Upaya memperkuat transparansi dan akuntabilitas pengelolaan dana desa kembali dilakukan di Kabupaten Pasuruan. Badan Pemeriksa Keuangan (BPK) RI bersama Dewan Perwakilan Rakyat (DPR) RI menggelar sosialisasi yang diikuti ratusan kepala desa se-Kabupaten Pasuruan, Kamis (30/4/2026), di Hotel Ascent Premierre, Kota Pasuruan.
Kegiatan ini menghadirkan Kepala BPK Jawa Timur, Yuan Candra Djaisin, serta dihadiri Ketua Komisi XI DPR RI Mukhamad Misbakhun dan Bupati Pasuruan Rusdi Sutejo. Sosialisasi tersebut ditujukan untuk meningkatkan pemahaman aparatur desa terkait pengelolaan keuangan negara, terutama dana desa yang nilainya cukup besar.
Dalam kesempatan itu, Misbakhun menegaskan dana desa merupakan instrumen penting pemerintah untuk mendorong pembangunan di tingkat paling bawah. Namun, besarnya anggaran dinilai juga dapat membuka potensi kesalahan, terutama pada aspek pelaporan keuangan apabila tidak dikelola dengan baik.
“Karena uang negara harus dipertanggung jawabkan sesuai dengan kaidah standart pertanggung jawaban keuangan negara,” kata Misbakhun.
Ia juga menjelaskan bahwa skema penggunaan dana desa tahun ini mengalami penyesuaian dibanding tahun-tahun sebelumnya. Pemerintah pusat disebut lebih menitikberatkan penggunaan dana desa untuk mendukung program prioritas nasional, salah satunya pengembangan koperasi desa Merah Putih.
“Tentunya, pemerintah bisa menentukan priorotas mana, karena dulu jaman ketika covid, DD nya digunakan untuk penanganan covid, pas jaman stunting, ya untuk penanganan stunting. Masing-masing program ada tema, ada tujuan untuk masyarakat yang disasar,” ujarnya.

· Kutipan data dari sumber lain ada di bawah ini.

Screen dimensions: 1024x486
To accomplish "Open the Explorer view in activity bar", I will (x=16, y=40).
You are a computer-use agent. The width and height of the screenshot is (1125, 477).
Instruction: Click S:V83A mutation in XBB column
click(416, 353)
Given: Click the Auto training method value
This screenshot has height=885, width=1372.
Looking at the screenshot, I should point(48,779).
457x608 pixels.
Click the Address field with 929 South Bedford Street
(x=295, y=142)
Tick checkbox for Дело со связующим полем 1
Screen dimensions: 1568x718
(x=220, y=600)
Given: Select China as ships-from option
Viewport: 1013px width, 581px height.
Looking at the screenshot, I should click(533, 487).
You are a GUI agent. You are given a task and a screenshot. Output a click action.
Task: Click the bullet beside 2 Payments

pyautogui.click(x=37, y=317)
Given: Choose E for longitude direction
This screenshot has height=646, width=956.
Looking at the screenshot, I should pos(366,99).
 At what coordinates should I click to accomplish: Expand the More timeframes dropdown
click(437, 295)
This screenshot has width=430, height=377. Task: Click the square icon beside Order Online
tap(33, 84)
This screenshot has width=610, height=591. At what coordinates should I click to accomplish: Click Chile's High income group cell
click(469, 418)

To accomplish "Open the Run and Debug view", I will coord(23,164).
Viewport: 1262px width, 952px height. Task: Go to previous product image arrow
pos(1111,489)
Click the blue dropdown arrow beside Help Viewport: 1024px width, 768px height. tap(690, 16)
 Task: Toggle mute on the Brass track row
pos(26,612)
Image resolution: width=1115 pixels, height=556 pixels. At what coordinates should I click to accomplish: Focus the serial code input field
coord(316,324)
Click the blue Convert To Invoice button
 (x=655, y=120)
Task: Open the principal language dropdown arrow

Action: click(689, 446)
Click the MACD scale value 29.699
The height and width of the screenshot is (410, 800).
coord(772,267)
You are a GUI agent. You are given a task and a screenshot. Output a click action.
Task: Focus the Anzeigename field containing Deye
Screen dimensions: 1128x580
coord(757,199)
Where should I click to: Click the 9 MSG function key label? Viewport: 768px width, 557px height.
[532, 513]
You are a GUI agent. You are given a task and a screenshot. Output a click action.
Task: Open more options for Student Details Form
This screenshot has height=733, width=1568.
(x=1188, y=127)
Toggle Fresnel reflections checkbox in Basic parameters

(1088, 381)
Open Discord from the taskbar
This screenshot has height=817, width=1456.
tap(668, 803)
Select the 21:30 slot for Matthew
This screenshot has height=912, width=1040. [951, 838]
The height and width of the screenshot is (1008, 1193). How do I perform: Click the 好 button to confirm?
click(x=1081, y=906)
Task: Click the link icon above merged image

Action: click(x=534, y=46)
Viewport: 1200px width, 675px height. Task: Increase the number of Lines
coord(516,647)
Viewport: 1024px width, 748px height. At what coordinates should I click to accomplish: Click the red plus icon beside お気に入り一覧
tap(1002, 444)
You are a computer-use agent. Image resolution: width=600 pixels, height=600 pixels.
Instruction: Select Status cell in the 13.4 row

Misbakhun menambahkan, desa memiliki posisi strategis sebagai ujung tombak pembangunan. Berbagai program, mulai dari infrastruktur hingga pemberdayaan ekonomi masyarakat, bermula dari desa sehingga pengelolaan keuangan yang baik menjadi kunci keberhasilan.
“Pengelolaan keuangan desa sangat penting untuk memastikan akuntabilitas dan efisiensi. Akuntabilitas ini dimulai dengan transparansi dalam pengelolaan dana desa. Untuk dapat menganggarkan, melaksanakan, dan mengelola anggaran desa agar lebih baik, diperlukan pengawasan dan pemeriksaan agar tercipta akuntabilitas,” tegasnya.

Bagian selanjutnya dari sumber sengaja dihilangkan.